### Saved data entries
===

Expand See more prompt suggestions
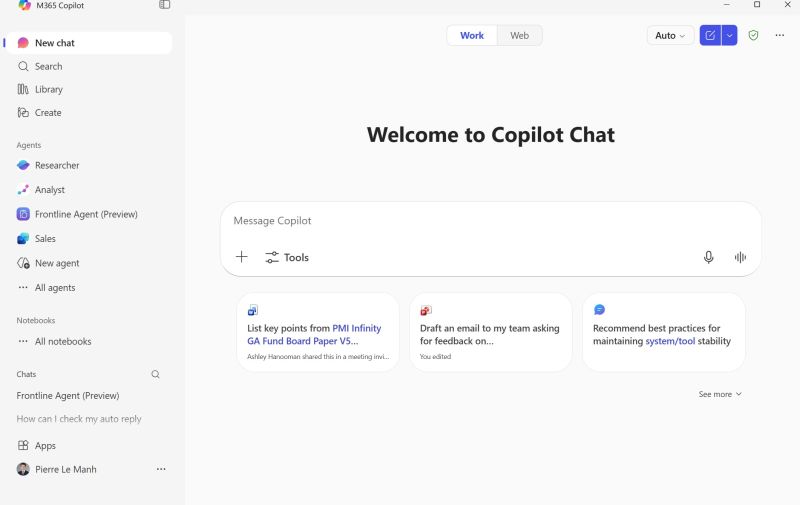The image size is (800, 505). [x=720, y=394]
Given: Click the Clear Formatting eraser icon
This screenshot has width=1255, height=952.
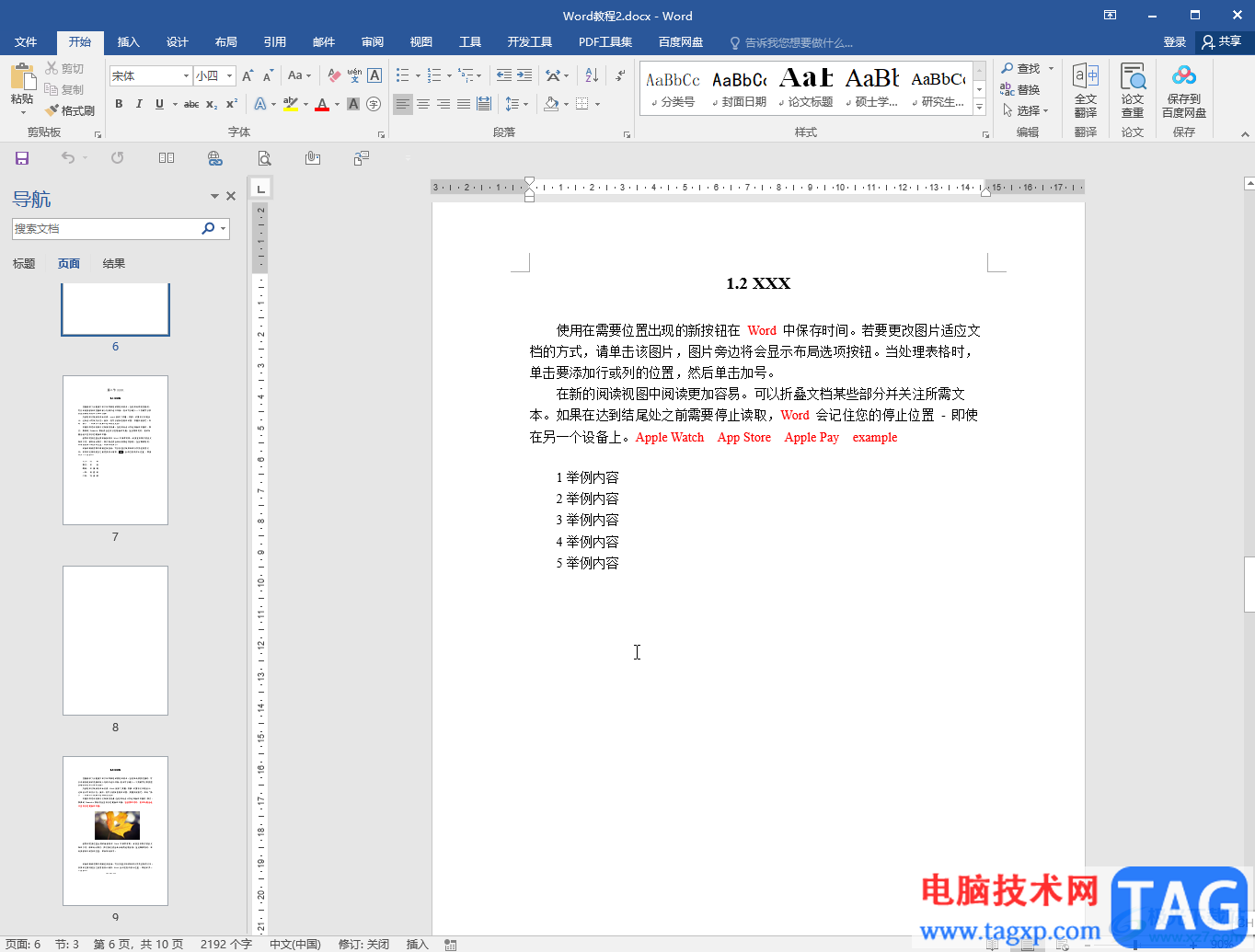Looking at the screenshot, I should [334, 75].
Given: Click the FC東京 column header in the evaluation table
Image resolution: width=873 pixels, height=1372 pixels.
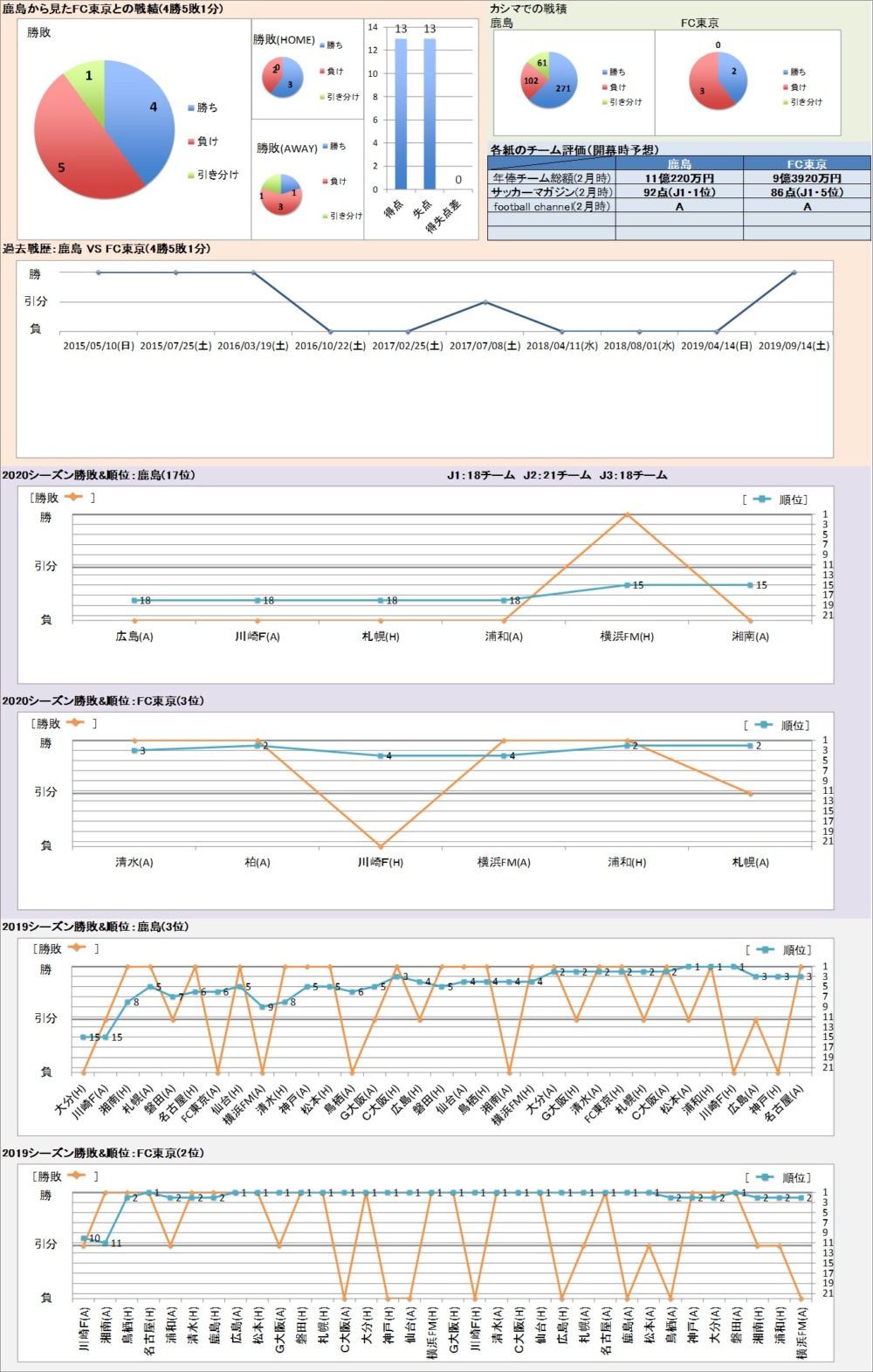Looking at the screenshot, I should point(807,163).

===

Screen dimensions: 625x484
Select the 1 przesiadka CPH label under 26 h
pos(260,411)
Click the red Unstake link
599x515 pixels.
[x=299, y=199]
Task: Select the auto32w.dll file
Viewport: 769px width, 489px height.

===

### EXERCISE
Of the lines in the data, report each one containing the string "Given".

### YOUR SOLUTION
Given: Click the Clear Formatting eraser icon
Given: Click the FC東京 column header in the evaluation table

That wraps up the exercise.